→ CONSIGNE ÉCRITE 1
D'après le fil de discussion sur les RMLL, qu'est-ce que zdra vient de réserver ?
→ CONSIGNE ÉCRITE 2
Prolongez le fil de discussion sur les RMLL à Dijon après son dernier message.

→ TEXTE EXTRAIT
___

# [RMLL] qui compte y aller ?

## zdra

Bonjour,

Comme chaque année il y a les fameux RMLL à dijon, je pense de plus en plus a y aller. Qui y va ? histoire de peut-etre s'arranger pour se retrouver  :Smile: 

PS: pensez déjà au FOSDEM de l'année prochaine, je co-organise  :Smile: 

NdM : allez zou, un p'tit postit jusqu'à ce que ce soit passé.

----------

## Trevoke

zdra, c'est quand le FOSDEM de l'annee prochaine? Si j'essaye assez a l'avance, je peux peut-etre reserver un billet. Peut-etre meme faire payer ma compagnie parce que c'est pedagogique..  :Smile: 

----------

## kernelsensei

moi normalement j'y vais

----------

## zdra

J'ai pas encore la date du FOSDEM mais elle devrait arriver dans pas longtemps.

Sinon je viens de réserver le logement dans l'unif. Il reste encore de la place mais faut pas trop trainer je crois  :Wink: 

----------

## -KuRGaN-

Bonjour,

Etant un ancien dijonnais et habitant pas très loin, je vais y aller. J'ai réussi  a motiver deux ou trois potes de cours (bon c'est des windowsiens mais bon quand l'heure de la fête est arrivée, il n'y a plus de code source qui tienne !!!!!  :Razz: 

Et puis la capitale des Ducs de Bourguogne est une jolie ville en plus. Au pire, vous pouvez allez aux eurockéennes de Belfort avant les RMLL, c'est pas très loin  :Very Happy:  . Tiens me ferai bien une install-party pendant le concert des Chemicals ou de Vitalic !!!!!!!!  :Shocked: 

Enfin si des gens ont des questions concernant des hôtels sur Dijon ou quoique ce soit, je peux me renseigner pour vous car j'ai des potes là-bas, envoyer moi ça par pm.

----------

## zdra

Question: entre la gare et l'unif ya du chemin ? des transport en commun ?

___

→ DONNÉES FOURNIES
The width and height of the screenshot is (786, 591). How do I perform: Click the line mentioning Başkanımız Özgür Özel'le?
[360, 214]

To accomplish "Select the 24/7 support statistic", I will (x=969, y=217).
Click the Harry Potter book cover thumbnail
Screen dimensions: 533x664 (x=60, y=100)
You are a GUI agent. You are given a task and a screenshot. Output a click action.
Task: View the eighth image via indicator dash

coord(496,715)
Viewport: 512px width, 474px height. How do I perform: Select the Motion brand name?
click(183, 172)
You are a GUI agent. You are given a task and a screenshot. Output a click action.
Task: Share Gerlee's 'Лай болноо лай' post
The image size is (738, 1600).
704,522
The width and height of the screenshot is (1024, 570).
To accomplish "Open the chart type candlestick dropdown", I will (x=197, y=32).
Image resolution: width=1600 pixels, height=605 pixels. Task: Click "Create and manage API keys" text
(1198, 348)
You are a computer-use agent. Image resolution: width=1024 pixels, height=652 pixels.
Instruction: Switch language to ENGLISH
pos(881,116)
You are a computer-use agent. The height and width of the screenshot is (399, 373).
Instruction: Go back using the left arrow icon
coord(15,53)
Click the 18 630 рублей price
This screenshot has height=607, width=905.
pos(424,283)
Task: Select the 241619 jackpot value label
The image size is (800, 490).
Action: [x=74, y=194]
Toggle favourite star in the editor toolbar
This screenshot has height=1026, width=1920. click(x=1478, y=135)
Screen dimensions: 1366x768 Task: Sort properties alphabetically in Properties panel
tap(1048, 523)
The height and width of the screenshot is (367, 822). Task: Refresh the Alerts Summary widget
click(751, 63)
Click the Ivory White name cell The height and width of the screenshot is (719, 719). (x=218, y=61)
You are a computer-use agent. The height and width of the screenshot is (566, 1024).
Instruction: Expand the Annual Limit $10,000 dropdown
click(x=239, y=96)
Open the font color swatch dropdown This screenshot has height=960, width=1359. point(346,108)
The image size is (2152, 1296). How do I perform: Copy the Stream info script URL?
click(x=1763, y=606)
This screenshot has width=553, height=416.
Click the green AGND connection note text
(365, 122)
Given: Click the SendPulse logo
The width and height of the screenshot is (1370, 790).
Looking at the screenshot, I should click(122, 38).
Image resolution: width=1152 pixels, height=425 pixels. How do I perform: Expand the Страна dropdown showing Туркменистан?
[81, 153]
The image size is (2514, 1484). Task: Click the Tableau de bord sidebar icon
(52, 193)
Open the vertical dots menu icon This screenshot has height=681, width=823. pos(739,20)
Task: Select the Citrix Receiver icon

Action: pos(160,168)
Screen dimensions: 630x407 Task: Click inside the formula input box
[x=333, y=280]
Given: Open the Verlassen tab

___

→ RÉSULTAT ATTENDU 1
Le logement dans l'unif.

→ RÉSULTAT ATTENDU 2
----------

## yoyo

Il y a du chemin (et une petite montée). Les transport en commun Dijonnais sont parmis les meilleurs de France (bus uniquement) : la compagnie se nomme STRD (Société des Transports Routier Dijonais).

Par contre, ils ont modifié toutes les lignes alors je ne sais plus quel bus il faut prendre pour faire Gare-Univ (mais ma mère et des potes y habitent toujours) ...

EDIT : @-KuRGaN-, tu es de Dijon même ???

----------

## maxtoo

GentooFR et Gentoo vont faire un stand au RMLL. Donc moi j'y vais normalement.  :Very Happy: 

----------

## Enlight

Bon j'me tatonne 3H de route avec un bon mappy...

----------

## yoyo

 *Enlight wrote:*   

> Bon j'me tatonne 3H de route avec un bon mappy...

 SNCF POWA !!! (non ??)

----------

## Enlight

 *yoyo wrote:*   

>  *Enlight wrote:*   Bon j'me tatonne 3H de route avec un bon mappy... SNCF POWA !!! (non ??)

 

J'ai aps encore regardé, mais les changements de trains çapuecestmal, puis faut pas etre en retard pour chopper le train retour.

/me se rappelle le départ à 2H30 am de son snooker favori pour arriver à 6H chez kernel_senseï  :Very Happy: 

----------

## -KuRGaN-

Voici un petit lien de chez Coagul qui organise la rencontre !!!!!  Tout y est expliqué !!!

----------

## billiob

J'habite à 17 km de Dijon et je vais tous les jours à Dijon, pour les cours, donc, c'est sûr que j'irai aux RMLL  :Razz:  ! (sauf si mon job d'été me l'interdit)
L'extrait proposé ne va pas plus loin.